◆ **INPUT RECORDS**:
Begin

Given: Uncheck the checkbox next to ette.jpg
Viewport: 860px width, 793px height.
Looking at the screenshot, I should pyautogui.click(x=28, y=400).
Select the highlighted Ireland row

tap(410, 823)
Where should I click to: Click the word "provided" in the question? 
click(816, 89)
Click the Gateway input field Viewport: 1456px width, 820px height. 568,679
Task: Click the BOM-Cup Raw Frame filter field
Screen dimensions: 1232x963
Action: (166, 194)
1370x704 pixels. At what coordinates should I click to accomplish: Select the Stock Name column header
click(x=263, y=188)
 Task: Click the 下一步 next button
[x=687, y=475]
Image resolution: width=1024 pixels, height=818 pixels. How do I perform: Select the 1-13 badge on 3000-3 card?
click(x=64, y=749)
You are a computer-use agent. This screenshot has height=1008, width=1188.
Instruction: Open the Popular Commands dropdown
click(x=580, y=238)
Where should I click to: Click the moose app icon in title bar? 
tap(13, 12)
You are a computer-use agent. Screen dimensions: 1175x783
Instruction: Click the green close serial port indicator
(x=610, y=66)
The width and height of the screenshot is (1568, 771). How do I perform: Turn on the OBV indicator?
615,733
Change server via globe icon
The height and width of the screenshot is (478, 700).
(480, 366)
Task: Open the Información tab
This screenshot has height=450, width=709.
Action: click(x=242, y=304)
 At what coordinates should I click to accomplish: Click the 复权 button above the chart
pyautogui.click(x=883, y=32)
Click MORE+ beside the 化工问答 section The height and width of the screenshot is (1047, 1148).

End

◆ **EXERCISE DIRECTIONS**:
Copy all the items above again, swapping each "Viewport" for "Window size" and changing nothing else.

◆ **FINAL ANSWER**:
Given: Uncheck the checkbox next to ette.jpg
Window size: 860px width, 793px height.
Looking at the screenshot, I should pyautogui.click(x=28, y=400).
Select the highlighted Ireland row

tap(410, 823)
Where should I click to: Click the word "provided" in the question? 
click(816, 89)
Click the Gateway input field Window size: 1456px width, 820px height. 568,679
Task: Click the BOM-Cup Raw Frame filter field
Screen dimensions: 1232x963
Action: (166, 194)
1370x704 pixels. At what coordinates should I click to accomplish: Select the Stock Name column header
click(x=263, y=188)
 Task: Click the 下一步 next button
[x=687, y=475]
Image resolution: width=1024 pixels, height=818 pixels. How do I perform: Select the 1-13 badge on 3000-3 card?
click(x=64, y=749)
You are a computer-use agent. This screenshot has height=1008, width=1188.
Instruction: Open the Popular Commands dropdown
click(x=580, y=238)
Where should I click to: Click the moose app icon in title bar? 
tap(13, 12)
You are a computer-use agent. Screen dimensions: 1175x783
Instruction: Click the green close serial port indicator
(x=610, y=66)
The width and height of the screenshot is (1568, 771). How do I perform: Turn on the OBV indicator?
615,733
Change server via globe icon
The height and width of the screenshot is (478, 700).
(480, 366)
Task: Open the Información tab
This screenshot has height=450, width=709.
Action: click(x=242, y=304)
 At what coordinates should I click to accomplish: Click the 复权 button above the chart
pyautogui.click(x=883, y=32)
Click MORE+ beside the 化工问答 section The height and width of the screenshot is (1047, 1148).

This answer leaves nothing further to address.